Big Data, Fast Slow: Why HP's Project Moonshot Matters

I’ve drawn a quick and dirty diagram of this process, above. As you can see, the bottlenecks for Hadoop are the disk I/O from the data archive and the human brain’s ability to form hypotheses and turn them into queries. The first bottleneck can be addressed with SSD, while fixing the second is the job of the growing stack of more human-friendly tools that now sits atop Hadoop.

Right now, the bulk of analytics that are to be done on platforms like Twitter and Facebook fall into the “slow Big Data” category, hence the booming popularity of Hadoop. But current server hardware is very ill suited to this workload category, because it’s overpowered and overpriced. So there is a significant opportunity in the server space for exactly what HP has announced with Project Moonshot.

Project Moonshot’s prospects

Project Moonshot has three main components, or what HP called “three key pillars.” The first of these components is the Redstone server development platform, which is what HP unveiled today (literally — the HP presenter pulled a cloak off it). What was shown today was a non-functional prototype. (I confirmed that the prototype on display was nonfunctional by talking to the CEO of Calxeda; to make it functional you’ll have to run a bunch of SATA ribbons from each of the EnergyCard modules to each of the SATA hard drive modules, because Calxeda’s proprietary board interface doesn’t carry SATA traffic.)

This Calxeda-made, ARM-based prototype is only the first system that HP will launch, making it available to customers in the second quarter of 2011. x86-based Redstone systems are definitely on the roadmap, and an HP exec confirmed that a forthcoming version of Redstone will feature Intel’s Atom processors.

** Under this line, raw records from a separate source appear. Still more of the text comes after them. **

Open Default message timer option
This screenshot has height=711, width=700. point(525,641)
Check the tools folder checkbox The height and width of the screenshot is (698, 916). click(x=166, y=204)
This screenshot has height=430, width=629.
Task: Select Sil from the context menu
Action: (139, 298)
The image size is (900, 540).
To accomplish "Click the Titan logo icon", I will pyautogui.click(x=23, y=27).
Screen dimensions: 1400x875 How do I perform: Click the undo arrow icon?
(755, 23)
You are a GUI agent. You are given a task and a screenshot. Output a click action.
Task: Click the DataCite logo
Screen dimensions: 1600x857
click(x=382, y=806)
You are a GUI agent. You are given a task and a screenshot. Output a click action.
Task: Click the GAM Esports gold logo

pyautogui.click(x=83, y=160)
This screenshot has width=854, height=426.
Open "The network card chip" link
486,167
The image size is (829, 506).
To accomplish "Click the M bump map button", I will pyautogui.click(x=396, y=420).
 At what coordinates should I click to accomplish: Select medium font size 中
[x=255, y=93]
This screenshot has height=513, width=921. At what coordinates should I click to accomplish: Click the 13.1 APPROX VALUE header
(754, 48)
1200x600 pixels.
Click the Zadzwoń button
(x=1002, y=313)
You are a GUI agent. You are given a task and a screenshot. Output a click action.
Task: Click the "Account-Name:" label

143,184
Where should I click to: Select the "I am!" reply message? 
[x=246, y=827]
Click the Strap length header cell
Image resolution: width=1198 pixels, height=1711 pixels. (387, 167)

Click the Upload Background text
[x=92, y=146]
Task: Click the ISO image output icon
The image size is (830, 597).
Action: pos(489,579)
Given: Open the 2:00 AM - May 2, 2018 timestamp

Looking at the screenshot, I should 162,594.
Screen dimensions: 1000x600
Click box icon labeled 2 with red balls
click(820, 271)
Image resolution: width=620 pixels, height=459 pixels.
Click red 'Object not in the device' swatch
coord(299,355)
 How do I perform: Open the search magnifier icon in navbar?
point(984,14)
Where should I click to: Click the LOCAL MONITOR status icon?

AMD was also at the event, so it’s likely that we’ll see a Bobcat-based Redstone iteration, as well. I talked to an AMD’s Phil Hughes about this, and he wouldn’t give any details of HP’s and AMD’s cooperation, other than to reiterate that they’ve joined HP’s Pathfinder Program and are watching Moonshot closely.

This brings me to the second component of Moonshot: Project Pathfinder. Pathfinder is a group of HP partners who are going to be helping HP develop an ecosystem around Moonshot. Right now, Pathfinder includes Red Hat, Calxeda, Canonical, AMD, and ARM. There was no one from Red Hat at the event, so my colleague Bob McMillan couldn’t get anyone to confirm that there will be an ARM port of RHEL, but it seems likely that this is in the works.

Needless to say, Canonical is all over this, and will be aggressively upping support for ARM in the next LTS release of Ubuntu, which is 12.04.

Intel was completely absent from the event and from the list of Pathfinder partners, despite the chipmaker’s commitment to seeing Atom play in this space. I’ll be talking to Intel later this week about what their plans are for the microserver/physicalization segment, though, so stay tuned.

The final key element of Moonshot is HP’s validation program. It will take a while for everyone to get their entire Big Data stack up and running on ARM — we’re still waiting on some of the Java pieces to fall into place on Ubuntu. So HP will provide remote access to the Moonshot hardware so customers and would-be customers can develop software on a live Moonshot system. This should help accelerate the growth of the ecosystem around this platform.

In all, HP’s move is another huge validation of Hadoop, and it’s also a necessary step in the evolution of analytics. By giving slower, batch-based analytics a platform all its own, the company is positioned to serve a red-hot segment that is just now coming into its own. Meanwhile, fast Big Data will always be able to get the number-crunching horsepower that it needs from GPUs and high-performance x86 CPUs.